Network Quotes

Quotes

"I'm mad as hell an I'm not going to take it anymore!"

Howard Beale

Coming in at number 19 on the American Film Institute list of the 100 Greatest American Movie Quotes of all time, this is the easily the most familiar quote from Network. It is also the cry for understanding that kicks off the narrative thrust of the movie to transform the way that networks news gets presented as entertainment.

“She learned life from Bugs Bunny.”

Max Schumacher to his wife about Diane Christensen

The “she” is Max’s mistress and ambitious network exec Diane Christensen.
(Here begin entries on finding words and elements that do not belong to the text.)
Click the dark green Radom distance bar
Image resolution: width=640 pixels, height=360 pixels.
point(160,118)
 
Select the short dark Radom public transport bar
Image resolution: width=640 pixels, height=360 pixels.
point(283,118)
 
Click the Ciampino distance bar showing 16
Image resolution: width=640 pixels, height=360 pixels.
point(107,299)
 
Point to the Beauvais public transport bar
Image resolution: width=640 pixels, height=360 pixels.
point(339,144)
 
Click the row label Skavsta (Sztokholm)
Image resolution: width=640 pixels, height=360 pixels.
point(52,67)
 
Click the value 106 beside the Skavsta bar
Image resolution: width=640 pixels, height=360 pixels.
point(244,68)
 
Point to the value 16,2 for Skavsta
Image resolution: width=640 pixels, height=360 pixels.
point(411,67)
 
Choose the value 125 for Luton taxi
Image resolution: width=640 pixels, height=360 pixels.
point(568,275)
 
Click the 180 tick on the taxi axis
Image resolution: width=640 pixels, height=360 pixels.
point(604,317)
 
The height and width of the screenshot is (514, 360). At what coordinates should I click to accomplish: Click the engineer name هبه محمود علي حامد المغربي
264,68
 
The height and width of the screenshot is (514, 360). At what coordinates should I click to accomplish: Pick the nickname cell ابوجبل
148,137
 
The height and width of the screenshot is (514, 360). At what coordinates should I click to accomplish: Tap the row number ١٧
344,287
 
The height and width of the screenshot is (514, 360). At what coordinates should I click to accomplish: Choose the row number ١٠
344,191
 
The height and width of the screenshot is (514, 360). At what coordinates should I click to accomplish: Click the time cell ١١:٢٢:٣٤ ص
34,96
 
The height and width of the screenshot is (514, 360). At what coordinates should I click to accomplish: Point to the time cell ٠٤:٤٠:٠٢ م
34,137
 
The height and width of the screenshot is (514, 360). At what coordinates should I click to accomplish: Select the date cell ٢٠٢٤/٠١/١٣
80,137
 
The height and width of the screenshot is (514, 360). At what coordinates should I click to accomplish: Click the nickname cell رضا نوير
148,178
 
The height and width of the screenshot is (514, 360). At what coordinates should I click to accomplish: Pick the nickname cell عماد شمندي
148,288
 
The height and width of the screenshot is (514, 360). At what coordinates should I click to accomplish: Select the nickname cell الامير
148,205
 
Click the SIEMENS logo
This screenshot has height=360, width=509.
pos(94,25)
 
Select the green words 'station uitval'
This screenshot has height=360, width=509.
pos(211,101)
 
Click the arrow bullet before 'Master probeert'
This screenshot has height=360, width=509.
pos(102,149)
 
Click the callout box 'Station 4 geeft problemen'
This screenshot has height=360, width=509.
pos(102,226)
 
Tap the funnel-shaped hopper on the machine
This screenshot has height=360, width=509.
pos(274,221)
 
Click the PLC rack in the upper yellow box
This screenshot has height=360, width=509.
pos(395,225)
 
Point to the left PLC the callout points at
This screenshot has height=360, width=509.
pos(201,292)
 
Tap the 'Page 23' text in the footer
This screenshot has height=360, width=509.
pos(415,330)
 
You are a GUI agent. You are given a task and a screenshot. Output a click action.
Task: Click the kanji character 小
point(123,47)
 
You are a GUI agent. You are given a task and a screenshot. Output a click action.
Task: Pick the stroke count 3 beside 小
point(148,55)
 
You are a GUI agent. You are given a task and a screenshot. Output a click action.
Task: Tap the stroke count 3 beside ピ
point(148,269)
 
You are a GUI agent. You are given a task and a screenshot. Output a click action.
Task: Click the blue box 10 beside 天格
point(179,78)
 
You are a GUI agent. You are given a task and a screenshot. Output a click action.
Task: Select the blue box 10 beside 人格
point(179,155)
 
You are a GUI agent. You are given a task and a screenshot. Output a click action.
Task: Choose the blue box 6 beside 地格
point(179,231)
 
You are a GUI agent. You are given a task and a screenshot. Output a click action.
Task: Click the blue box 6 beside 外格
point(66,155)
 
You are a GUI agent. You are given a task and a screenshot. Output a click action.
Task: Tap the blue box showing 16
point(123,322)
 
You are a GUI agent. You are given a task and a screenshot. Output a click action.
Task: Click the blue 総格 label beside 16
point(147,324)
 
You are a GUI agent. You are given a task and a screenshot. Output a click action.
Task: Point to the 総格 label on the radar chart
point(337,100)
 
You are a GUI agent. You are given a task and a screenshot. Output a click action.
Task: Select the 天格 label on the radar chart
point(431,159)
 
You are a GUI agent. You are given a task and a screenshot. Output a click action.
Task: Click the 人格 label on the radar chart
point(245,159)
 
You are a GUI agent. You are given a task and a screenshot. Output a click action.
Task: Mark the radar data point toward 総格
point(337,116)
He prefaces this description by suggesting that Diane lacks any real capacity of emotion, suggesting that she has learned how she is supposed respond emotionally from fictional representations she watched on TV.

“You are an old man who thinks in terms of nations and peoples. There are no nations. There are no peoples. There are no Russians. There are no Arabs. There are no third worlds. There is no West. There is only one holistic system of systems. One vast interwoven, interacting, multivariate, multinational dominion of dollars. Petro-dollars, electro-dollars, multi-dollars, reichmarks, rubles, pounds, and shekels. It is the international system of currency which determines the totality of life on this planet.”

Arthur Jensen

Much has made about the way that Network foresaw the future of the commingling of news and entertainment into the current “infotainment” dichotomy. Less often referenced is Jensen’s on-the-mark prediction of the crumbling of old national alliances and the creation of a world dominated by economic globalization. The world is not quite where the Chairman of the conglomerate that owns the TV network, Jensen, suggests it was yet, but every day it grows closer.

“I'm going to blow my brains out right on this program a week from today.”

Howard Beale

The first real indication that Howard Beale is suffering from the kind of mental instability that Diane co-opts into entertainment is manifested with this on-the-air announcement. Such is the state of predictability to which his newscast has devolved, however, that some in the directorial booth controlling the transmission completely ignore the substance of what he has just promises.

“Then get out, go anywhere you want, go to a hotel, go live with her, and don't come back. Because, after 25 years of building a home and raising a family and all the senseless pain that we have inflicted on each other, I'm damned if I'm going to stand here and have you tell me you're in love with somebody else. Because this isn't a convention weekend with your secretary, is it? Or - or some broad that you picked up after three belts of booze. This is your great winter romance, isn't it? Your last roar of passion before you settle into your emeritus years. Is that what's left for me? Is that my share? She gets the winter passion, and I get the dotage? What am I supposed to do?”

Louise Schumacher

This is almost literally the entire performance given by Beatrice Straight, who won an Oscar for Best Supporting Actress for Network. With just five minutes of screen time, Straight’s is the briefest appearance ever by an Oscar winner and the bulk of that five minutes is made of this long speech.

"This was the story of Howard Beale: The first known instance of a man who was killed because he had lousy ratings."

Narrator

These are the final lines of the movie. The closing lines represent an attempt to make one last ironic imprint upon audiences in celebration of the edginess of the drama they have just witness. The humor seems a bit strained today, doubtlessly, but in light of the film being viewed as outlandish satire by audiences, but almost a documentary by its makers this final exclamation point may have been deemed necessary in order to ensure that viewers did, indeed, receive the transmission as outlandish.